22.06.2023

Mikrofluidyczne układy kroplowe

Mikrofluidyczne układy kroplowe pozwalają na manipulowanie małymi objętościami cieczy o dwóch niemieszających się fazach, np. wody i oleju. W efekcie powstaje mały reaktor, w którym można przeprowadzać i obserwować w czasie reakcję chemiczną lub proces biologiczny. Mikrokropelki mogą być mieszane, sortowane, inkubowane i analizowane. Operacje te mogą być wykonywane w specjalnie zaprojektowanych układach mikrofluidycznych, tworząc małe urządzenie typu „lab-on-a-chip”. Głównym celem naszych badań jest obserwacja zachowania klinicznie istotnych szczepów bakterii, w szczególności, jak reagują one na antybiotyki. Zastosowanie optyki i techniki laserowej w połączeniu z układami mikrofluidycznymi pozwala na znacznie szybsze przeprowadzanie eksperymentów.

Antybiotykooporność (antimicrobial resistance, AMR) jest jednym z najpilniejszych zagrożeń dla zdrowia na świecie. Występuje ona, gdy bakterie, wirusy, grzyby i pasożyty przekształcają się z czasem i nie reagują już na leki. W rezultacie antybiotyki lub inne leki przeciwdrobnoustrojowe stają się nieskuteczne i nie pozwalają leczyć chorób. Światowa Organizacja Zdrowia (WHO) uznała AMR za jedno z 10 największych zagrożeń dla zdrowia publicznego na świecie.

Monitorowanie zachowania bakterii, tj. ich wzrostu, jest trudnym i czasochłonnym zadaniem, szczególnie gdy musimy śledzić tysiące lub miliony powtórzeń eksperymentów. Metody optyczne w połączeniu z mikrofluidyką pozwalają nam rozwiązać ten problem. Możemy przesuwać krople przed wiązką lasera i analizować światło rozproszone na komórkach bakterii za pomocą specjalnie zaprojektowanych chipów. Intensywność rozproszonego światła jest związana z koncentracją bakterii w kroplach, a my możemy śledzić ją w czasie. Możemy monitorować ponad 1000 kropli na sekundę i analizować je za pomocą dedykowanego oprogramowania. Dodatkowo, możemy również uczynić system bardziej kompaktowym i łatwiejszym w użyciu poprzez zastosowanie optyki światłowodowej, zaproponowaliśmy układ, w którym specjalnie dobrane włókno optyczne jest wykorzystywane do zbierania światła rozproszonego na bakteriach [1].

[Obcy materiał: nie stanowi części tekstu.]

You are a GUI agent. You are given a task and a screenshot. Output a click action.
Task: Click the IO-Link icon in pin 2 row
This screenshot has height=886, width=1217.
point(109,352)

Z drugiej strony, poważne, nie gojące się infekcje są jednak często wywoływane przez wiele patogenów lub warianty genetyczne tego samego patogenu wykazujące różne poziomy oporności na antybiotyki. Przykładowo, polimikrobowe zakażenia stopy cukrzycowej podwajają ryzyko amputacji w porównaniu z zakażeniami monomikrobowymi. Chociaż infekcje te prowadzą do zwiększonej zachorowalności i śmiertelności, standardowe metody oznaczania wrażliwości na środki przeciwdrobnoustrojowe są zaprojektowane dla jednorodnych próbek i nie sprawdzają się w ilościowym określaniu heterooporności. Proponujemy opartą na kroplach metodę do ilościowego określania odpowiedzi antybiotykowej całej populacji na poziomie pojedynczej komórki. Wykorzystaliśmy próbki Pseudomonas aeruginosa i Staphylococcus aureus, aby potwierdzić, że możemy uzskać informacje o współistnieniu różnych subpopulacji bakterii, ich wielkości i heterooporności na antybiotyki [2].

Autor: dr Jakub Bogusławski

Zespół:

dr Jakub Bogusławski jboguslawski@ichf.edu.pl

dr Kamil Liżewski klizewski@ichf.edu.pl

Prof. Maciej Wojtkowski mwojtkowski@ichf.edu.pl

Publikacje:

  1. Natalia Pacocha, Jakub Bogusławski, Michał Horka, Karol Makuch, Kamil Liżewski, Maciej Wojtkowski, Piotr Garstecki, „High-Throughput Monitoring of Bacterial Cell Density in Nanoliter Droplets: Label-Free Detection of Unmodified Gram-Positive and Gram-Negative Bacteria,” Analytical Chemistry (2020).
  2. Natalia Pacocha, Marta Zapotoczna, Karol Makuch, Jakub Bogusławski, Piotr Garstecki, “You will know by its tail: a method for quantification of heterogeneity of bacterial populations using single-cell MIC profiling,” Lab on a Chip 22, 4317-4326 (2022).